### LISTING
* Start *
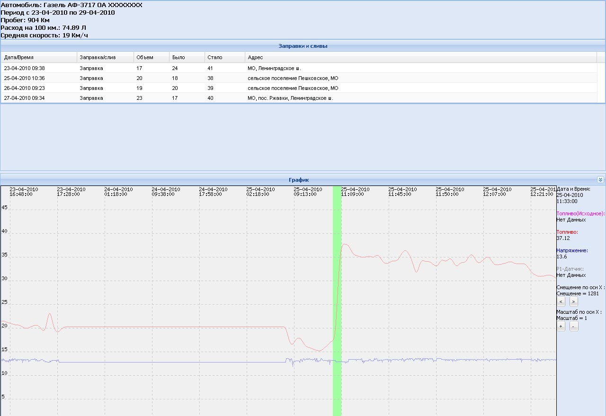Collapse the График panel with double-chevron icon

600,180
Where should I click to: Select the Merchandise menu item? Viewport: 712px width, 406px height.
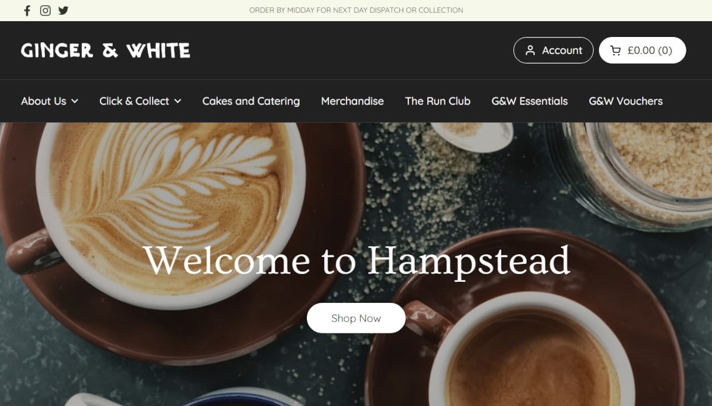tap(352, 102)
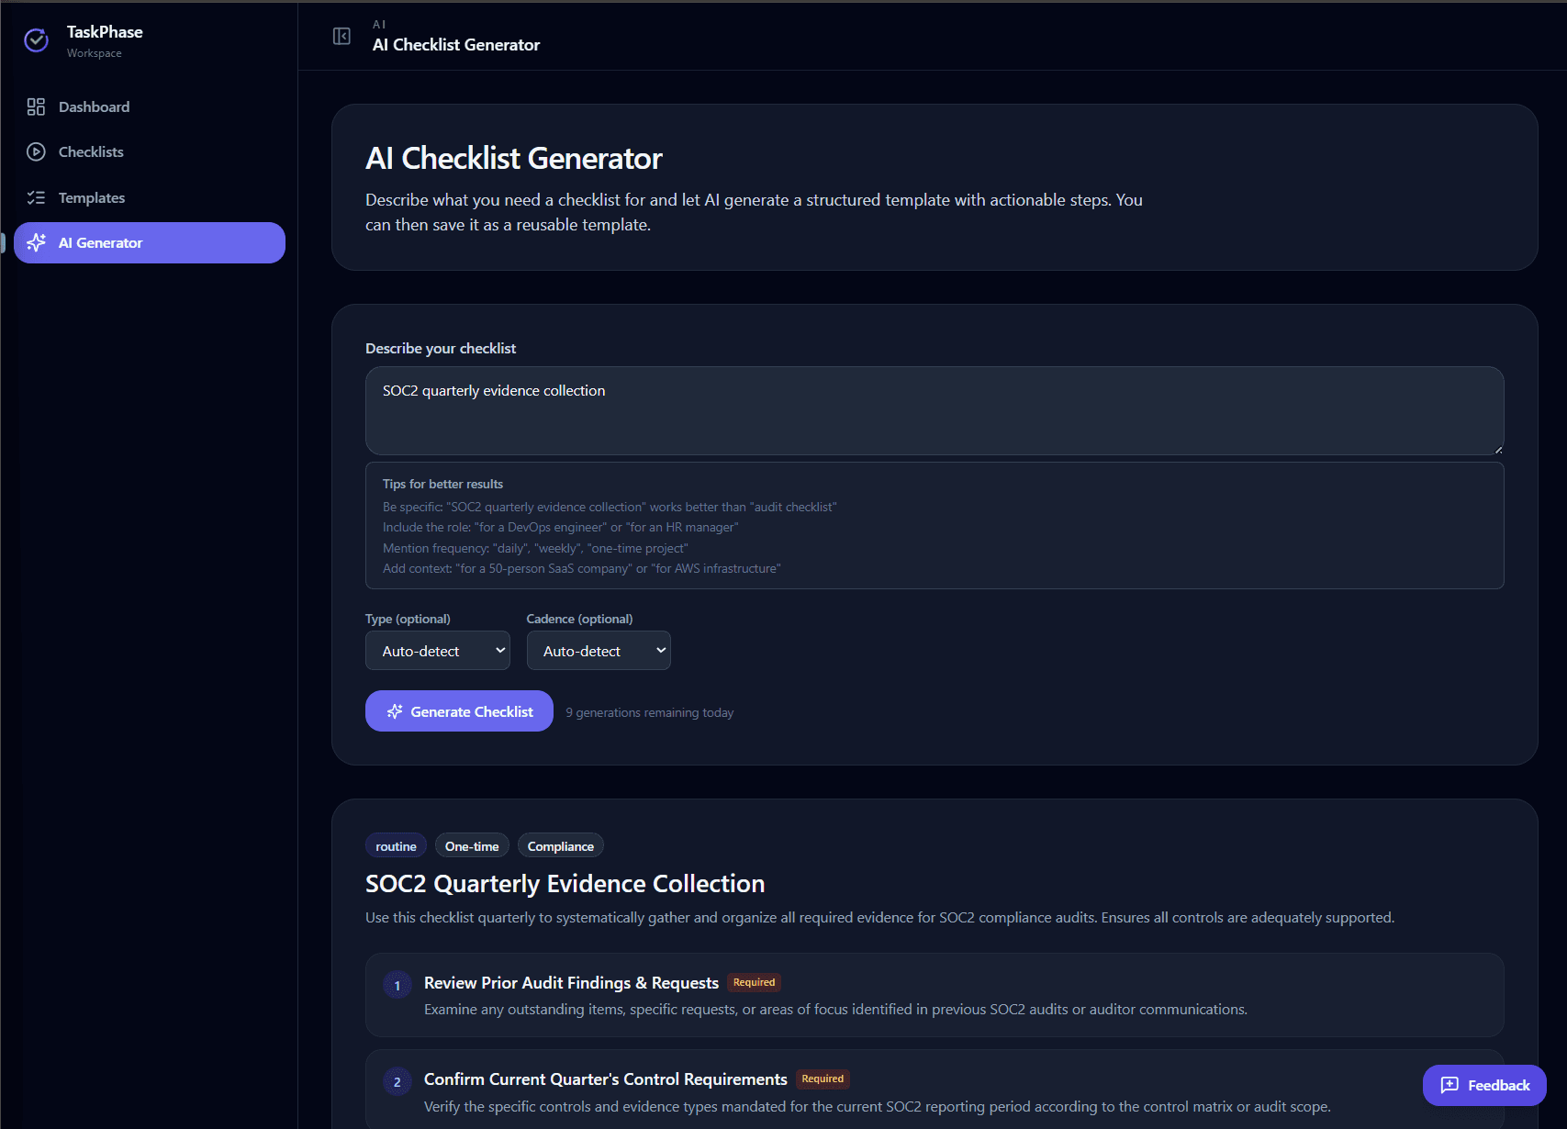Click step number 2 progress badge

tap(397, 1080)
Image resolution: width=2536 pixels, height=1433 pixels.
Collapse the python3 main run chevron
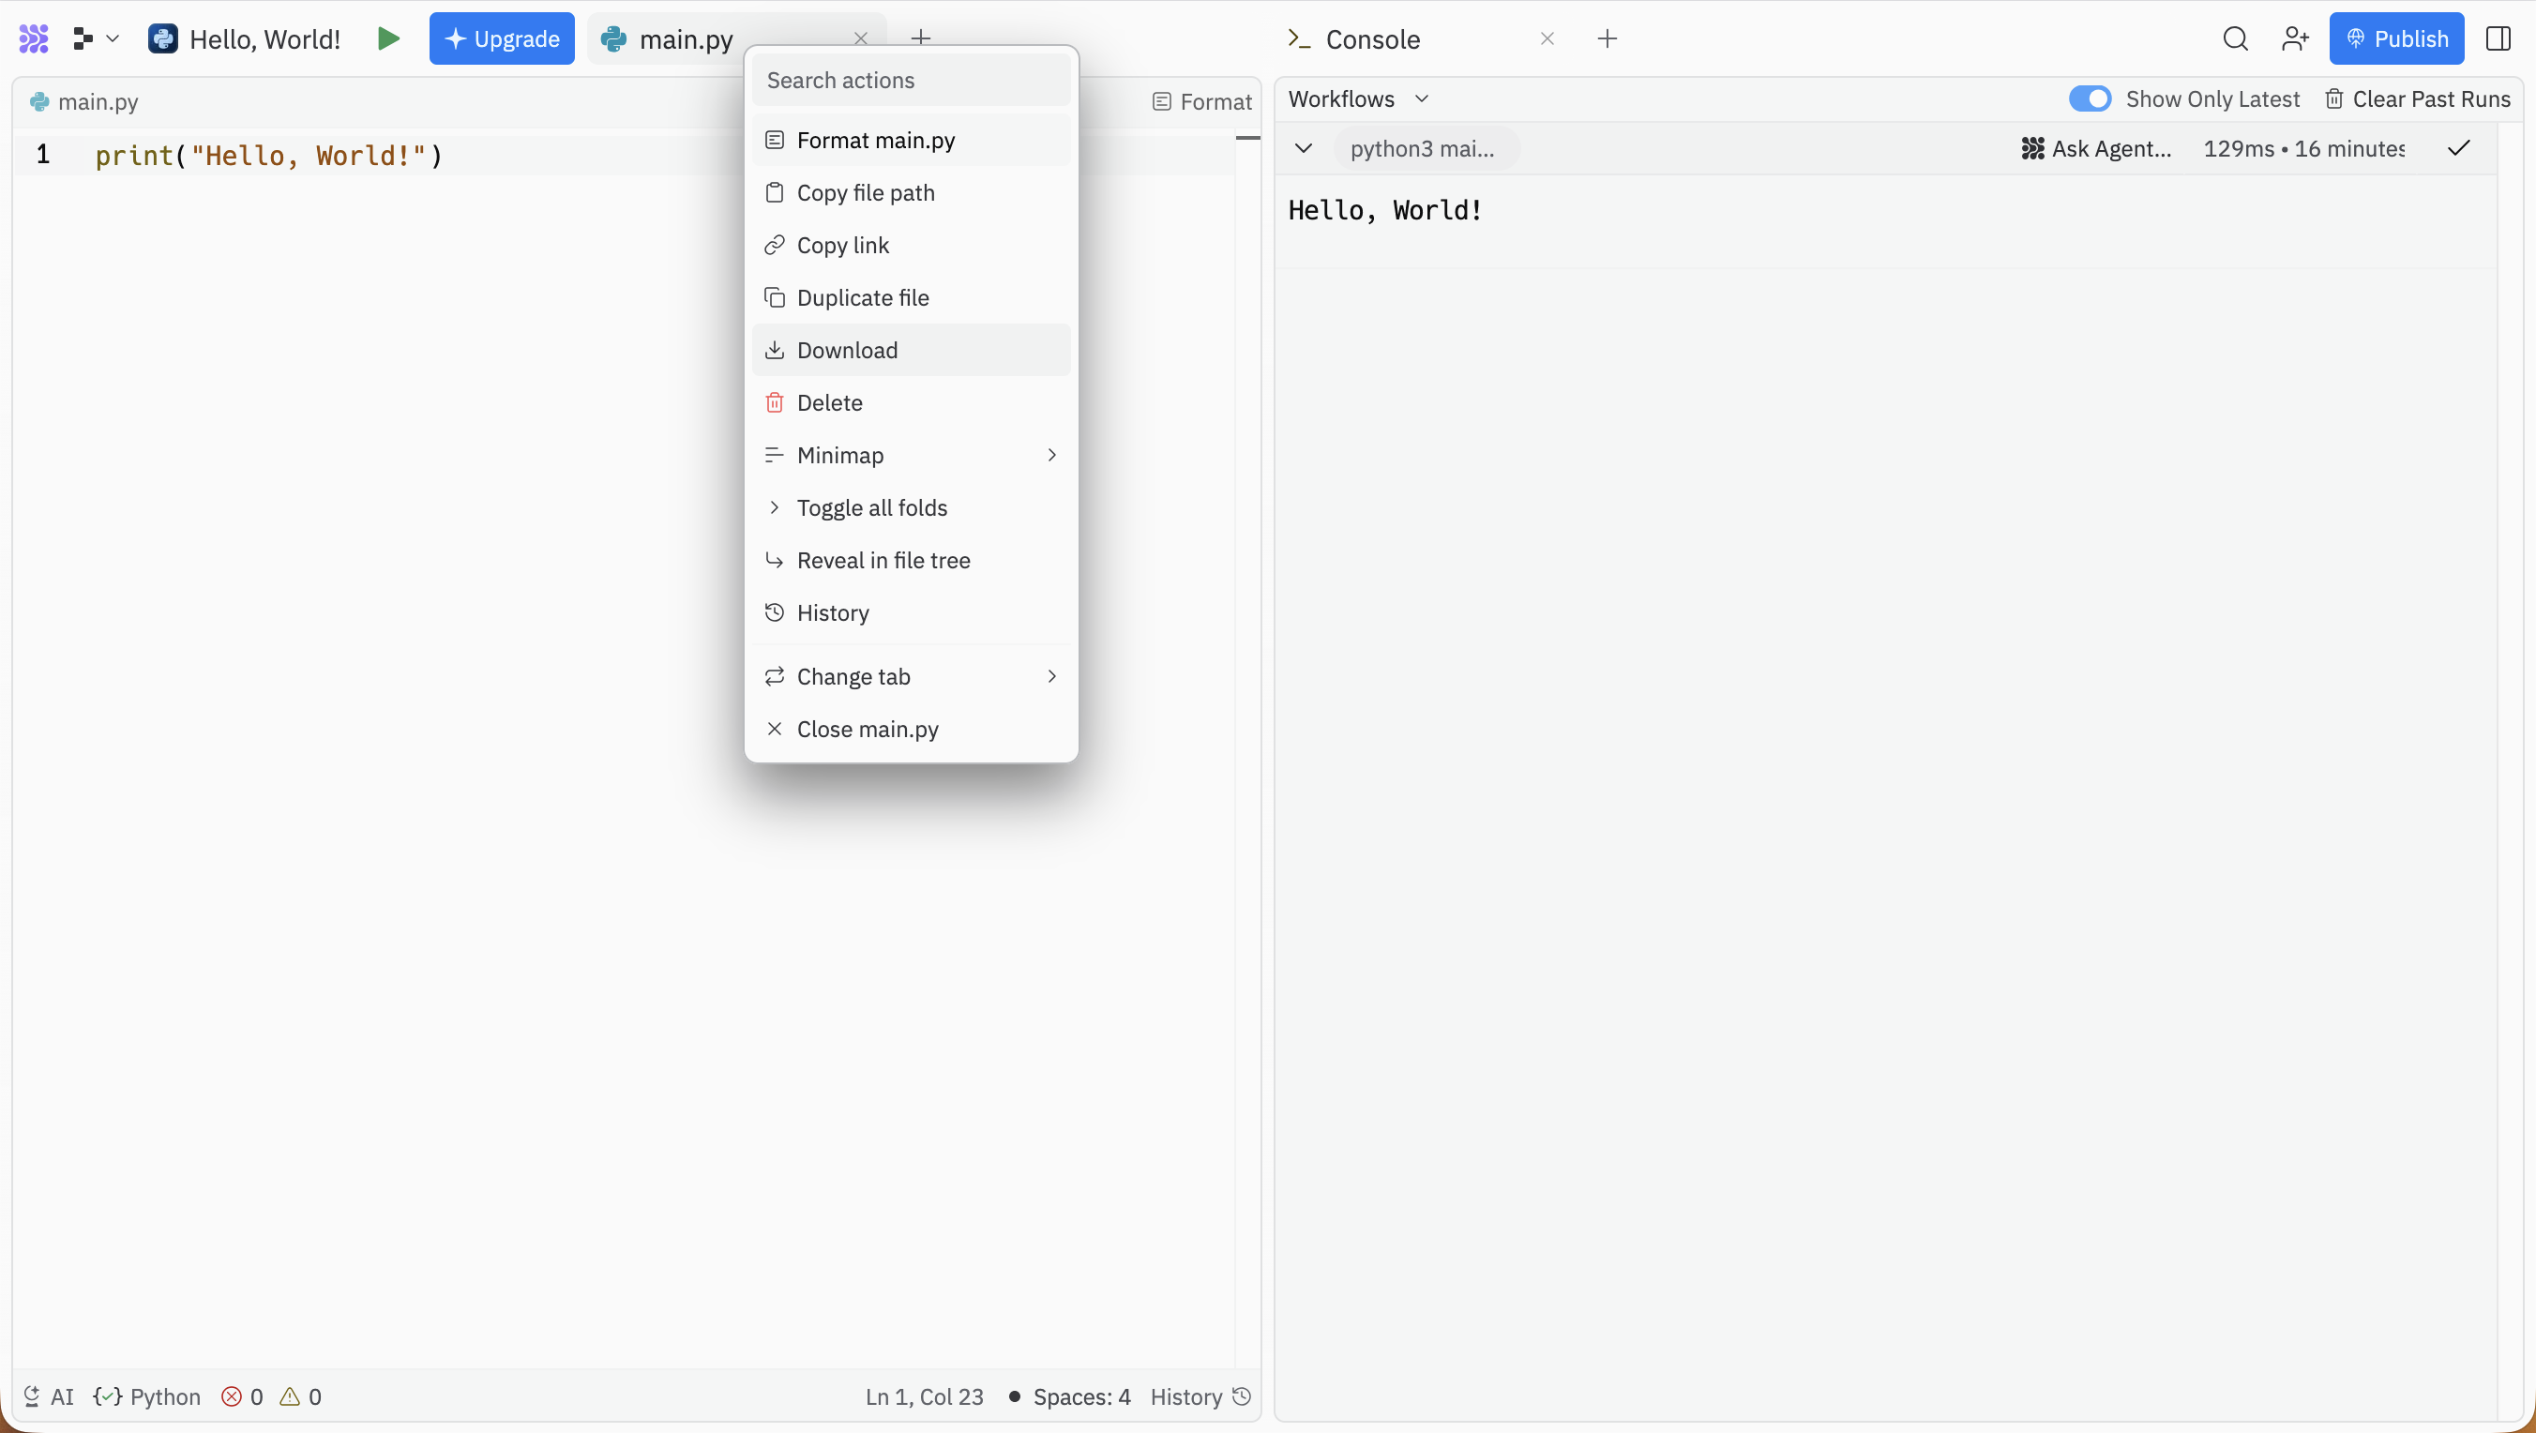point(1302,149)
* End *
Write out all of the lines above word for word, leaving out the pictures.

Collapse the График panel with double-chevron icon

600,180
Where should I click to: Select the Merchandise menu item? Viewport: 712px width, 406px height.
tap(352, 102)
Click step number 2 progress badge

tap(397, 1080)
Image resolution: width=2536 pixels, height=1433 pixels.
Collapse the python3 main run chevron
point(1302,149)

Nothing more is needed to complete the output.